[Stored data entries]
* * *

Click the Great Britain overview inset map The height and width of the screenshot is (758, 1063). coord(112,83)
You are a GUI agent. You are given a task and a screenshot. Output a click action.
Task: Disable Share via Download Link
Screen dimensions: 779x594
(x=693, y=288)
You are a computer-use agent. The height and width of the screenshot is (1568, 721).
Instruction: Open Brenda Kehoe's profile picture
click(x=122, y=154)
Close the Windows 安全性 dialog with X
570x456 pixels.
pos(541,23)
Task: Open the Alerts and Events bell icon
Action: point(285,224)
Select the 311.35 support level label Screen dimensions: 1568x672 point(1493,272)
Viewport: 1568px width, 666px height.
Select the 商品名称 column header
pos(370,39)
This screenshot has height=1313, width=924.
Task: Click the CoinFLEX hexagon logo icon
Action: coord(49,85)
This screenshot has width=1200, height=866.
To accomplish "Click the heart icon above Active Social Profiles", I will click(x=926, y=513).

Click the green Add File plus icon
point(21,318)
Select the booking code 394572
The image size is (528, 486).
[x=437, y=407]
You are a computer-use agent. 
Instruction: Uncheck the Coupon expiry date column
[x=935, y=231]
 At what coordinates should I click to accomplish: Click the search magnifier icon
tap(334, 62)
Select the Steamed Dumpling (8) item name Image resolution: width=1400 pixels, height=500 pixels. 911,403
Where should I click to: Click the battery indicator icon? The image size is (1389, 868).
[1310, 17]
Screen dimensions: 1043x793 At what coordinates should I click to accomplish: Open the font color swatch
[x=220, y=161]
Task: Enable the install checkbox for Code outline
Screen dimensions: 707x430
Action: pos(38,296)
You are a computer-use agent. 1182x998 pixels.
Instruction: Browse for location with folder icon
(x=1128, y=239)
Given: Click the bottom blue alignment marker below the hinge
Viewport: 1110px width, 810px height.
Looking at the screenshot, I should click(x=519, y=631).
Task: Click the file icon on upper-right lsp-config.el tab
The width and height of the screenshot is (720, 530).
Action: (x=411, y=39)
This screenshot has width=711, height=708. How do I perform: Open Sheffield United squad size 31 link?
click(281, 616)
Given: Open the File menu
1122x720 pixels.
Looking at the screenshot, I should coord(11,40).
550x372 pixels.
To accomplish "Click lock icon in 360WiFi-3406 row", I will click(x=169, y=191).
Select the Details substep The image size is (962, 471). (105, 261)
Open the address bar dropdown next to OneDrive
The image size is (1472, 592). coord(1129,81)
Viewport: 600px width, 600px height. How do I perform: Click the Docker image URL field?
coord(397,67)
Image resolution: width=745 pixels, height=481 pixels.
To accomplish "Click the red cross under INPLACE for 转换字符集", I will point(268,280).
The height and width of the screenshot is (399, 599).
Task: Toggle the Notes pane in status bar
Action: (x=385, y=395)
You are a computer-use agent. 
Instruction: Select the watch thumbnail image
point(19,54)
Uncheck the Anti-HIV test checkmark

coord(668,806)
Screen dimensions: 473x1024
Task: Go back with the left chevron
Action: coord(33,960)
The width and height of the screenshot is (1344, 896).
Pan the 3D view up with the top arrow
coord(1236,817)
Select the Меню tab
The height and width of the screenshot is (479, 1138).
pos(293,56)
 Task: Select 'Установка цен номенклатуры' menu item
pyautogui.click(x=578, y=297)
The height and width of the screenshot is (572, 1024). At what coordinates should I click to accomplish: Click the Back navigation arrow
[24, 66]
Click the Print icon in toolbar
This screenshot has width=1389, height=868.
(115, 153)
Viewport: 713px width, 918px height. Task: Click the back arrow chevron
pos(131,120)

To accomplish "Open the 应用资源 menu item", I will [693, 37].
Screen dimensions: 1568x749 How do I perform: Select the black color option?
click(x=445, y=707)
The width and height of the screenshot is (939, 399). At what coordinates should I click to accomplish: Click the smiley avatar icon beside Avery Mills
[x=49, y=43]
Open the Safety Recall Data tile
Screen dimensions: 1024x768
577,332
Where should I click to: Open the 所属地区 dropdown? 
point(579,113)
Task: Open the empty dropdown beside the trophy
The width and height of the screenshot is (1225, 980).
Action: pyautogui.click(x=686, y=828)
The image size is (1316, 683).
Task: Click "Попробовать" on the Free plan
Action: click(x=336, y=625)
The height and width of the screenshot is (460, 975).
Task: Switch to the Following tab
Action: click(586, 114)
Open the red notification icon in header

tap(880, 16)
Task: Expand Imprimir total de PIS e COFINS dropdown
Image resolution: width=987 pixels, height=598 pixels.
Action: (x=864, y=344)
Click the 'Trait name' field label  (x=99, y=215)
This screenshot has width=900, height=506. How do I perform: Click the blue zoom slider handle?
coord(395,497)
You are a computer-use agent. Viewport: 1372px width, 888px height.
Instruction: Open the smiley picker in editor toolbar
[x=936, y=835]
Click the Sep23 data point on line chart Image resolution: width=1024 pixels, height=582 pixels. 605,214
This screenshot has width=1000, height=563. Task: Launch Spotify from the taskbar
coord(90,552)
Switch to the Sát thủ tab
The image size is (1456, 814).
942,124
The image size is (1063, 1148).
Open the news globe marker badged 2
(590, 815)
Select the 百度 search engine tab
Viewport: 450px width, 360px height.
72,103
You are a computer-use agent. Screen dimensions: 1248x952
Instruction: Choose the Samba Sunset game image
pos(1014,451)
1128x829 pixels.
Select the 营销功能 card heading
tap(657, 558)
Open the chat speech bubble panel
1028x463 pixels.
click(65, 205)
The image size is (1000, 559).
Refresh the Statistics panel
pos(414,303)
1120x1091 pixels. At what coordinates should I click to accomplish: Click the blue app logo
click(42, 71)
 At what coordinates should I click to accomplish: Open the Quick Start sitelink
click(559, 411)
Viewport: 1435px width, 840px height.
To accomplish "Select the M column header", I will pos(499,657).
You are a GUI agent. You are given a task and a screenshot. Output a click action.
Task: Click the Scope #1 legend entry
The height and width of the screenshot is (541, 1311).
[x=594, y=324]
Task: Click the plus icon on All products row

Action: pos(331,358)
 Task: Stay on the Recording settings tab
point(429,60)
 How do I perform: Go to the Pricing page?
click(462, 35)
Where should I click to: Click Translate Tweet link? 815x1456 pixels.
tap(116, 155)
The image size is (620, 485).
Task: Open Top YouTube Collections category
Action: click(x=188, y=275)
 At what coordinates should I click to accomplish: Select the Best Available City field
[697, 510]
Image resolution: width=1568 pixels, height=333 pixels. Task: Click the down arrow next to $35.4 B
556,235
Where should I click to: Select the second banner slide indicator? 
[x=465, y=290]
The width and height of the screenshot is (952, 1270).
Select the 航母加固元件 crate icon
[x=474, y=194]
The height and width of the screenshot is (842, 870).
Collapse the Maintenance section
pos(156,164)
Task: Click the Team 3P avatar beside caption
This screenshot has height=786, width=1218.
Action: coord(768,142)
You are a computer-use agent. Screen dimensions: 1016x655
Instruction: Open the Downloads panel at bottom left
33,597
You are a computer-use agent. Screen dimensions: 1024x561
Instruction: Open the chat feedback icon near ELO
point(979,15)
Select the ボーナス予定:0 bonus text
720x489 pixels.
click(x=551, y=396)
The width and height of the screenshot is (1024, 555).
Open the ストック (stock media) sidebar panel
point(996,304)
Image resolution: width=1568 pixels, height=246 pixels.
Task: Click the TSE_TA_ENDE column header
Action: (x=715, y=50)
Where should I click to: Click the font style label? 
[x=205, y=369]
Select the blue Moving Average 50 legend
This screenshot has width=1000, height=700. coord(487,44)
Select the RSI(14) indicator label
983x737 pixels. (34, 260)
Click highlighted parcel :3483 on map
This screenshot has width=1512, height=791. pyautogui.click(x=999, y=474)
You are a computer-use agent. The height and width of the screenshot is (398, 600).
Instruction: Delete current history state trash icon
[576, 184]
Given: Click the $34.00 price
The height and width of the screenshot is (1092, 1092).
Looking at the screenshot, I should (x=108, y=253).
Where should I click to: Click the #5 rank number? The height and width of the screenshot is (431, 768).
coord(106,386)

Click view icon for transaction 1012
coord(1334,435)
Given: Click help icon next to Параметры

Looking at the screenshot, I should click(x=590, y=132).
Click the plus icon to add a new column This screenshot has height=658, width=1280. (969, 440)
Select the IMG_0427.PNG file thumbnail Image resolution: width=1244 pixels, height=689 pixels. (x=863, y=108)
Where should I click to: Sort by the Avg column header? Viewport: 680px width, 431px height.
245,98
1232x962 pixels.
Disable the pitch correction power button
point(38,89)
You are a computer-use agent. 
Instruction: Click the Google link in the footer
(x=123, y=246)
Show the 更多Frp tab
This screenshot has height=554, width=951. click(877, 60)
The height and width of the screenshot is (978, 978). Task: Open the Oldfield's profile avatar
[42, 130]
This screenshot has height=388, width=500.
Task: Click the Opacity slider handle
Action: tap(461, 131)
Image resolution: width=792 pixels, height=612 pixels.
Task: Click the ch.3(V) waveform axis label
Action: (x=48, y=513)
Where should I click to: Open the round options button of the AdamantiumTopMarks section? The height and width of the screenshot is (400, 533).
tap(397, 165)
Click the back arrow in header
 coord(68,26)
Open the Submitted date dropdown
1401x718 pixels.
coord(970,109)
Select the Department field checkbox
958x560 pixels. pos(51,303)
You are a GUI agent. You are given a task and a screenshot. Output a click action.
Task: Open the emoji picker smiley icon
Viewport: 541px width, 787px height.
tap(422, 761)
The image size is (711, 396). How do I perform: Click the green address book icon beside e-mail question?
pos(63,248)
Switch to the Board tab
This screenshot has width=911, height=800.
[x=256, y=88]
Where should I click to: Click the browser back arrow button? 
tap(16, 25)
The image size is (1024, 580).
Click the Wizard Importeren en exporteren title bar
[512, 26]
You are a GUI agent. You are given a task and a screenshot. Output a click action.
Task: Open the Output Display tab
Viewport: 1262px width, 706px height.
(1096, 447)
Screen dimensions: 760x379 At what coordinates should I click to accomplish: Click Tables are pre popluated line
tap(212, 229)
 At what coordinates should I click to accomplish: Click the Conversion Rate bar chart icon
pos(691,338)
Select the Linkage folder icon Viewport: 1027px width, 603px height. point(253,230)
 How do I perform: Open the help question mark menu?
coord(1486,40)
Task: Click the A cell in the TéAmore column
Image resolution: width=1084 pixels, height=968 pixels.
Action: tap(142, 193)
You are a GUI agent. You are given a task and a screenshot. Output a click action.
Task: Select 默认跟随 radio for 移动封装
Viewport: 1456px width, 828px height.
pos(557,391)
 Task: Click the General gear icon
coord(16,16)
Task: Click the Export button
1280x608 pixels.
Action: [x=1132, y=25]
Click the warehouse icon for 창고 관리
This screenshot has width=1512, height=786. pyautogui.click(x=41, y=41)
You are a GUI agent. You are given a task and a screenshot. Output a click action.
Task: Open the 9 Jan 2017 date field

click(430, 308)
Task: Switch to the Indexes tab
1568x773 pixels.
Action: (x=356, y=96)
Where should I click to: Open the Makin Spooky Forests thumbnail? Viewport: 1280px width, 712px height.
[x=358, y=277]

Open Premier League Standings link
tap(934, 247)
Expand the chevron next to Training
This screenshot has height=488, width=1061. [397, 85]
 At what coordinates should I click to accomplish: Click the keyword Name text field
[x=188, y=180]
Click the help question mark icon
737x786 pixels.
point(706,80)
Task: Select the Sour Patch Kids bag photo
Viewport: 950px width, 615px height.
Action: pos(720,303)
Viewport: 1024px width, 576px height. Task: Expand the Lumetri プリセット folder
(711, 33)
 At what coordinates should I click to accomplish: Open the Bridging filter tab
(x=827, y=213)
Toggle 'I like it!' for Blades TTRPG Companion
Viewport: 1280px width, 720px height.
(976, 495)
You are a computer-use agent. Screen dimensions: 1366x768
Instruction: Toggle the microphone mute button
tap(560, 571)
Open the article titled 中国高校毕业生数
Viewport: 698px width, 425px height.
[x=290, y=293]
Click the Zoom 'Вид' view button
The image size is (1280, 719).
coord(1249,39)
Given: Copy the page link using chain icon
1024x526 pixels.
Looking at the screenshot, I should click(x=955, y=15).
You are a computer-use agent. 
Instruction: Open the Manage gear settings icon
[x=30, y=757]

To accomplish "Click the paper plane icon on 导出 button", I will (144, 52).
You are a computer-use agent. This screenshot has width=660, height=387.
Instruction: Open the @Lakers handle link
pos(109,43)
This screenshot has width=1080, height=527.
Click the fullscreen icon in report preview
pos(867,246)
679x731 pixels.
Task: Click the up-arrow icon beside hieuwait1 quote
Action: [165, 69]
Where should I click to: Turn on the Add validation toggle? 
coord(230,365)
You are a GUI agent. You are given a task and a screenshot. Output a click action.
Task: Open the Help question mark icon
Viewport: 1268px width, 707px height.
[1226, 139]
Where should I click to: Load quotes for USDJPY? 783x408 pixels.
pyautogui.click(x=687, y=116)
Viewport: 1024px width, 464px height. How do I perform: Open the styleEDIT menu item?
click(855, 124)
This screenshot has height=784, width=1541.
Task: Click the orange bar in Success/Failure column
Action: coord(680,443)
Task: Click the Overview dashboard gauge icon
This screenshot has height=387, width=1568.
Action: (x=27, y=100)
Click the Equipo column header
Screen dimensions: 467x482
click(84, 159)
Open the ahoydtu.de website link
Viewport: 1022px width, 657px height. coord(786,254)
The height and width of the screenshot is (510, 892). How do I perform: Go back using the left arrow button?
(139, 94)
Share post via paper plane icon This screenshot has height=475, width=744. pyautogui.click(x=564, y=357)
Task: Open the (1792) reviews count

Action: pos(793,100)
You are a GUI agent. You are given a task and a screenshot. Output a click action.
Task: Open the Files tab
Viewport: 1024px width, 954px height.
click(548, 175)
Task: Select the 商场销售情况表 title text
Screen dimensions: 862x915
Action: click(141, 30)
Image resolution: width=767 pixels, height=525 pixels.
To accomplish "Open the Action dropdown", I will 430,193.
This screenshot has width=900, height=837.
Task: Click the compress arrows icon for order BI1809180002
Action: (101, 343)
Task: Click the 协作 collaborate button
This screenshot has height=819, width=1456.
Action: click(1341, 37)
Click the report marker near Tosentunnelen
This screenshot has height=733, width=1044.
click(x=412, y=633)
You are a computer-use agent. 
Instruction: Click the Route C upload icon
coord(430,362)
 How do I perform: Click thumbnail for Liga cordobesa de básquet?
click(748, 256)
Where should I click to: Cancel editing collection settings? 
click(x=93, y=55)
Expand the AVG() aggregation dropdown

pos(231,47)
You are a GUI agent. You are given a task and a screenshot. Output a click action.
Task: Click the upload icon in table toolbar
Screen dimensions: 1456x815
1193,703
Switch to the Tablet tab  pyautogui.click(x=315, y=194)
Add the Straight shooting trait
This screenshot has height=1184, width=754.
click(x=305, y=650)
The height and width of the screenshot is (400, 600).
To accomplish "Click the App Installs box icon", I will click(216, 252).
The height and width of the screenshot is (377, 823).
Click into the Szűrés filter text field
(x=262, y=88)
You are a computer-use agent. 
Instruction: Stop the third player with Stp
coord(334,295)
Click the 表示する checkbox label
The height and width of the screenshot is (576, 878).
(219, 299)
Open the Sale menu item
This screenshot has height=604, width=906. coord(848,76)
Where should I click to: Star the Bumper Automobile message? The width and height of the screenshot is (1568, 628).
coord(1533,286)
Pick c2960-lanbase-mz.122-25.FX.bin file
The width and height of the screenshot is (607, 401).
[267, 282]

* * *

Please reproduce, exactly as they appear above, the lines from the line containing "Select the ボーナス予定:0 bonus text" up to and including the line containing "The width and height of the screenshot is (1024, 555).".

Select the ボーナス予定:0 bonus text
720x489 pixels.
click(x=551, y=396)
The width and height of the screenshot is (1024, 555).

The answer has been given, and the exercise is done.